Using `debugpy` with Docker containers requires 4 distinct steps:
1. Install `debugpy`
2. Configuring `debugpy` in Python
3. Build a docker image
4. Configuring the connection to the Docker container
5. Setting breakpoints in your code
### Install `debugpy`
First, add `debugpy` to your `setup.py`.
```python
from setuptools import setup
setup(
# ...
install_requires=[
"hansken-extraction-plugin==0.4.7", # the plugin SDK
"debugpy==1.5.1"
]
)
```
### Configuring `debugpy` in Python
At the beginning of your script, import `debugpy`, and call `debugpy.listen()` to start the debug adapter, passing
a `(host, port)` tuple as the first argument. Use the `debugpy.wait_for_client()` function to block program execution
until the client is attached.
```python
import debugpy
debugpy.listen(("0.0.0.0", 5678))
debugpy.wait_for_client() # blocks execution until client is attached
# your extraction plugin code
```
### Build a Docker image
If the Docker image is not built, first build the image as described
[here](getting_started.md#Building a docker image for a Python plugin).
### Configuring the connection to the Docker container
`debugpy` is now set up to accept connections inside a Docker container. To connect to `debugpy` in the docker
container, port 5678 must be published. To make a port available to services outside of Docker, use the --publish or -p
flag. This creates a firewall rule which maps a container port to a port on the Docker host to the outside world.

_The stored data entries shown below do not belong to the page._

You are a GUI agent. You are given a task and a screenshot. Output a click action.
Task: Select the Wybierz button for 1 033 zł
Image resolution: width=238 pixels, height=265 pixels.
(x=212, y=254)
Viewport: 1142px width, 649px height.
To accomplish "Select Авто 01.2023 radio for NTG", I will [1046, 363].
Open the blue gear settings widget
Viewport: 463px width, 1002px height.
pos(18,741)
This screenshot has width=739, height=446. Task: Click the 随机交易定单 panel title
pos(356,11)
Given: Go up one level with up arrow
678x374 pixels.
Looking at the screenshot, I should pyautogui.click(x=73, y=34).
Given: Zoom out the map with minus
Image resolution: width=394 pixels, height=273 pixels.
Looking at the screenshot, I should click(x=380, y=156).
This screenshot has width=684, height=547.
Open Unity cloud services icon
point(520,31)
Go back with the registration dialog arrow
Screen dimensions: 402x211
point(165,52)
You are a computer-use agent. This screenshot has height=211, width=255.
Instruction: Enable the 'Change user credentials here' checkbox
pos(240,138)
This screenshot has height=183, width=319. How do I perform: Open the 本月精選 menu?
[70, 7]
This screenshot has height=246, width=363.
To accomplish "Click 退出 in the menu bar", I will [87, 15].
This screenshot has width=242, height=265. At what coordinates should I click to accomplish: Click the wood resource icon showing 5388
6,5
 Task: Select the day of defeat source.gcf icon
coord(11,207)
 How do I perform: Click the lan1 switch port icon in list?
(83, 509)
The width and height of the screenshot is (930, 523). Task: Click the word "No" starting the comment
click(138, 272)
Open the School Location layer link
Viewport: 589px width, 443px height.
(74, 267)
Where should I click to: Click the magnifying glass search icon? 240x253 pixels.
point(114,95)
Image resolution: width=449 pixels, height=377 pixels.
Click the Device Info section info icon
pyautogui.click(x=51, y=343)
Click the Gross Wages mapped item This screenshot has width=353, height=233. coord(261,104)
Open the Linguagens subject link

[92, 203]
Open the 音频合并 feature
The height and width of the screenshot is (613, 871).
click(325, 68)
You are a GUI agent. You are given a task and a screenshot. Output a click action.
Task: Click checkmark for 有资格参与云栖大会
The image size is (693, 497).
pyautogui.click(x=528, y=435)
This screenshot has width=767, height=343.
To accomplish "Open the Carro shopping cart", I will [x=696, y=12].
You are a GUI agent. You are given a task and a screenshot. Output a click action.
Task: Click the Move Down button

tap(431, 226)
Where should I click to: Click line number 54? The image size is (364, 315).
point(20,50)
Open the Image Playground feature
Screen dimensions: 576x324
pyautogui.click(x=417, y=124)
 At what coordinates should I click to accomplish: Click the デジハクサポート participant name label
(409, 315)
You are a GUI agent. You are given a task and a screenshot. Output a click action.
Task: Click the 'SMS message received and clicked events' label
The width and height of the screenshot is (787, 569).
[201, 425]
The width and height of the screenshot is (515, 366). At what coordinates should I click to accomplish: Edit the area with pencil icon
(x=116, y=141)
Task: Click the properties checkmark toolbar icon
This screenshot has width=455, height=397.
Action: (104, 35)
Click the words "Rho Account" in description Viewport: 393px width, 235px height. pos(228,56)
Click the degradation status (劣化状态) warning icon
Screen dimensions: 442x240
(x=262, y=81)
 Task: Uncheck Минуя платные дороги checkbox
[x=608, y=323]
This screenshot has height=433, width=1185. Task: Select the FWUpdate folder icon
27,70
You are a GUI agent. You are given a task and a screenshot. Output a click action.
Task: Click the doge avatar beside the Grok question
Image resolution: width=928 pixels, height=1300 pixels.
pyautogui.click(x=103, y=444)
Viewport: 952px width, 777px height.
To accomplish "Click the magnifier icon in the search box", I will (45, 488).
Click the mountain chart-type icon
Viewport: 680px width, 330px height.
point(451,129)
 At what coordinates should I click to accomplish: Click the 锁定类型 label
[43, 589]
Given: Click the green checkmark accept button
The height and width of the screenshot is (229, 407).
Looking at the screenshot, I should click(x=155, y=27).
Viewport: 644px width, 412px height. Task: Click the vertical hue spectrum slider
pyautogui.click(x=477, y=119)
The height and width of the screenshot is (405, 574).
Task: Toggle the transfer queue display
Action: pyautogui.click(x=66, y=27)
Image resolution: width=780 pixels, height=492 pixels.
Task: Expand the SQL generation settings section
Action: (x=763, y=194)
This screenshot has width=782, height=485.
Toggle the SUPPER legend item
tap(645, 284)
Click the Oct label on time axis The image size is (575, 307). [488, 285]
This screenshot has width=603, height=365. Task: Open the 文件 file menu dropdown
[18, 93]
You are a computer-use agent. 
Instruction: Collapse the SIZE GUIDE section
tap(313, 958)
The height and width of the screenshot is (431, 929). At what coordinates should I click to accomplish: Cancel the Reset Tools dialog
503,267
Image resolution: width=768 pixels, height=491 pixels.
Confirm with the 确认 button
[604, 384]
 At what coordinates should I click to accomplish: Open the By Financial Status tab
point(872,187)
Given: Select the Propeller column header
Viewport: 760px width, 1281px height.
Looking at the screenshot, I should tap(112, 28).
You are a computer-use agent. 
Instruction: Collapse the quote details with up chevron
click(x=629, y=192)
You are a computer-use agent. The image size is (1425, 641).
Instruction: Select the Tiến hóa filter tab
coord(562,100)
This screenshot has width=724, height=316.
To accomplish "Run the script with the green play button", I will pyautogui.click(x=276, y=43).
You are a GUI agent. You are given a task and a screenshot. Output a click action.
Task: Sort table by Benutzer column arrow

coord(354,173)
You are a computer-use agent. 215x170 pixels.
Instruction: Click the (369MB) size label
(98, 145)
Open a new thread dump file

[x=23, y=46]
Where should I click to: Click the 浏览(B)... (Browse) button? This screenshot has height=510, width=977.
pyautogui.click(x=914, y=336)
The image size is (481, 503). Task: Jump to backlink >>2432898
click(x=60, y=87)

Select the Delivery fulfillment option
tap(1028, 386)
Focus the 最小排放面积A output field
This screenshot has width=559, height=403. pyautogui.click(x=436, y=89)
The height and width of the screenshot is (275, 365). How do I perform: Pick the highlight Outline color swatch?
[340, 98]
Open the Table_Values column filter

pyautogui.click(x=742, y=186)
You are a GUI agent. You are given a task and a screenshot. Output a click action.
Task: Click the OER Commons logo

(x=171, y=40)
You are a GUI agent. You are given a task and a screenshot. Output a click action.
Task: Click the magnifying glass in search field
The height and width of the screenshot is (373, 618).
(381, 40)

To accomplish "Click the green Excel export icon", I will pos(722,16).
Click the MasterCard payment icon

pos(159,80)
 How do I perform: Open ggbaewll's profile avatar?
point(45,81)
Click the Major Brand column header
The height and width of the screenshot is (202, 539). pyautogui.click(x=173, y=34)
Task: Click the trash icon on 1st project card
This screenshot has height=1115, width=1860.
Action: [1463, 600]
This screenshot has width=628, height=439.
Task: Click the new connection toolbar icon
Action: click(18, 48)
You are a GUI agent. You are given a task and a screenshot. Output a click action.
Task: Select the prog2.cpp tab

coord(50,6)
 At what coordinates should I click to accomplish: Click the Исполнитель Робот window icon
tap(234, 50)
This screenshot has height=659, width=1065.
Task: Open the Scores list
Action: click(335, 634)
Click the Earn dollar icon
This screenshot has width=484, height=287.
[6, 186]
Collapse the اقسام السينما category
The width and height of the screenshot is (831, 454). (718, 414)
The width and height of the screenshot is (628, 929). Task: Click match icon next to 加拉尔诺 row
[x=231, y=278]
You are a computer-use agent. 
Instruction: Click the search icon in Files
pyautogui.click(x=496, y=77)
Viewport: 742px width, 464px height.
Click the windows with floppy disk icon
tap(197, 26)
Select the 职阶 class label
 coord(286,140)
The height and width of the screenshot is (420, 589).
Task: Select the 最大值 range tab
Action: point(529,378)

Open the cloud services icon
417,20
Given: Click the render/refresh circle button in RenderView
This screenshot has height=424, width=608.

To run the extraction plugin with the published port the following command can be used:
```bash
docker run -p 5678:5678 your_extraction_plugin_name
```
The next step is to configure Visual Studio Code. A `launch.json` file must be created in order for Visual Studio Code
to connect to the extraction plugin in Docker. This minimal `launch.json` example below tells the debugger to attach
to `localhost` on port `5678`.
```json
{
"version": "0.2.0",
"configurations": [
{
"name": "Python: Remote Attach",
"type": "python",
"request": "attach",
"connect": {
"host": "localhost",
"port": 5678
},
"pathMappings": [
{
"localRoot": "${workspaceFolder}",
"remoteRoot": "."
}
]
}
]
}
```
### Setting breakpoints in the code
The last step is to add breakpoints in the code.
### Logging in Docker
The logging of the extraction plugin is displayed in the console after running the `docker run` command. In addition,
the logging is also displayed in the Visual Studio Code console while debugging.
## Kubernetes
In kubernetes it is currently _not_ possible to debug via `debugpy` because no debug ports are published.
### Logging in Kubernetes
If there is authorization to the kubernetes cluster, the logging can be viewed with the following command:
```bash
kubectl logs -f hansken-extraction-plugins/your_extraction_plugin_pod
```
## Debug HQL
An HQL query can be debugged by running the test framework with the `--verbose` option enabled. The found HQL matches
will then be displayed in the console. To test a plugin in python with the `--verbose` option enabled use the following
command:
```bash
test_plugin --standalone plugin/your_plugin.py --regenerate --verbose
```
The following output will then be displayed in the console:
```text
HQL match found for:
$data.type=jpg
With trace:
dataType=jpg
types={file, data}
properties={data.raw.mimeType=image/jpg, path=/test-input-trace, file.name=image.jpg, name=test-input-trace, id=0}
```
If the HQL query contains an error, it will be shown in the generated test results. An example of an invalid query
is ``$data.mimeType=image/jpg`` (slash not escaped). This query will produce an error like the one shown below.
```json
{
"class": "org.hansken.plugin.extraction.hql_lite.lang.ParseException",
"message": "HqlLiteHumanQueryParser: line 1:20 token recognition error at: '/jpg'"
}
```
.. note:: The error is only shown in the generated trace, so to find out the `ParseException` run the ``test_plugin``
command with the ``--regenerate`` option enabled.